Instructions to follow: Pictures must be left out. Retype exactly the lines from the one containing "You are a computer-use agent." through the last line of the records below.

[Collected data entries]
§
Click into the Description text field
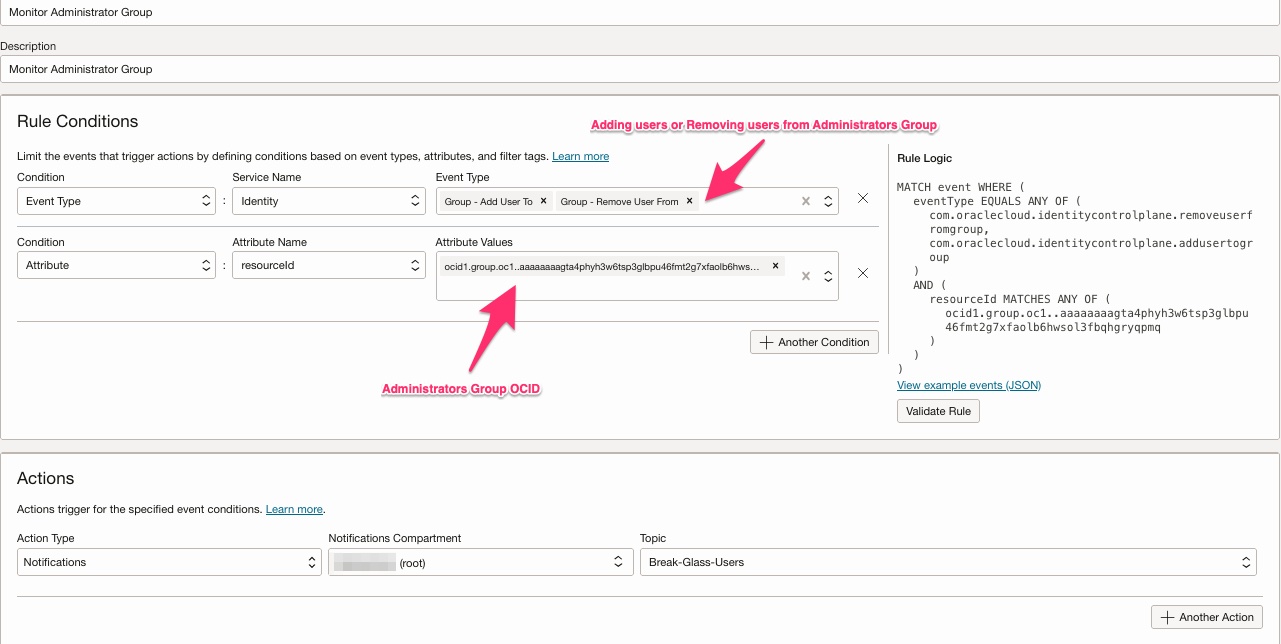Screen dimensions: 1281x644 (x=640, y=69)

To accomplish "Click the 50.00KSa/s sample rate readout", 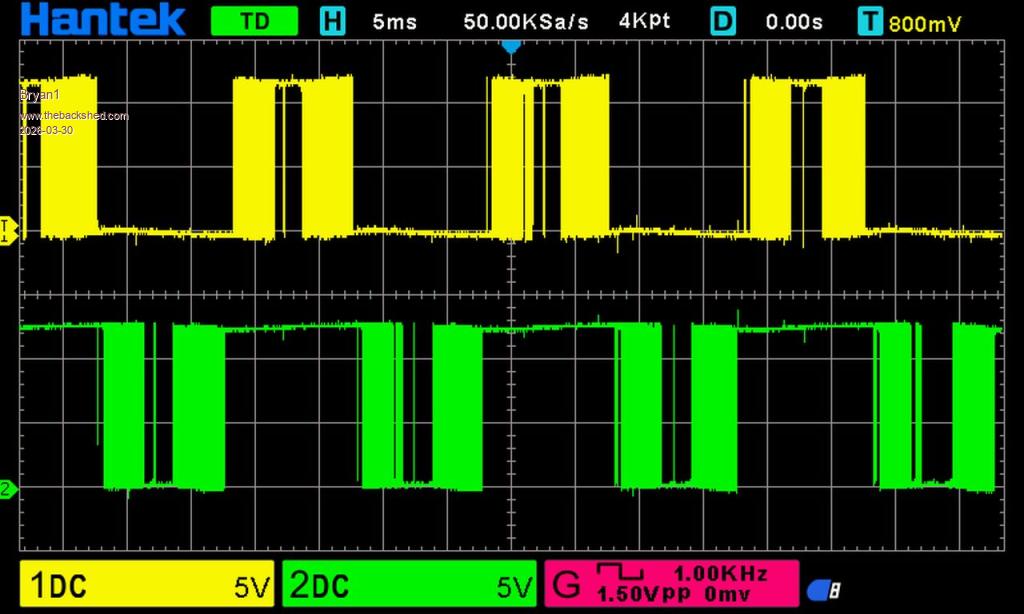I will point(526,21).
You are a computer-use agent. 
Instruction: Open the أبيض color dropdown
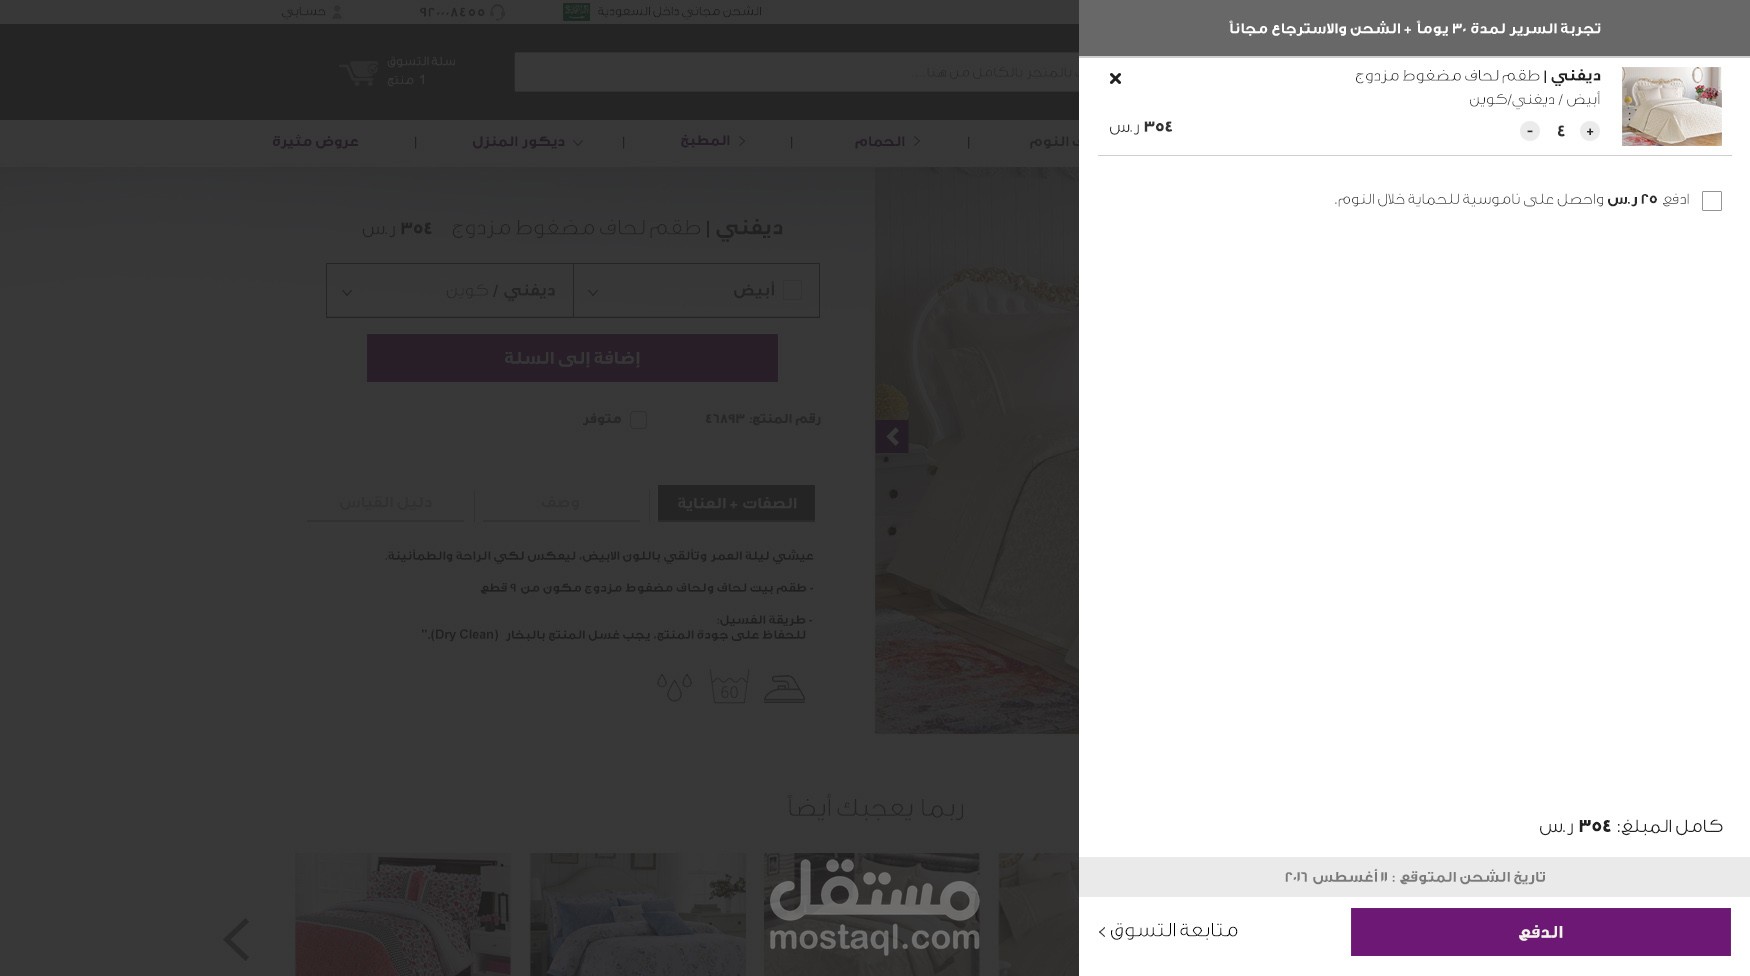[697, 291]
§
Solution for this task:
You are a computer-use agent. 
Instruction: Open the أبيض color dropdown
[697, 291]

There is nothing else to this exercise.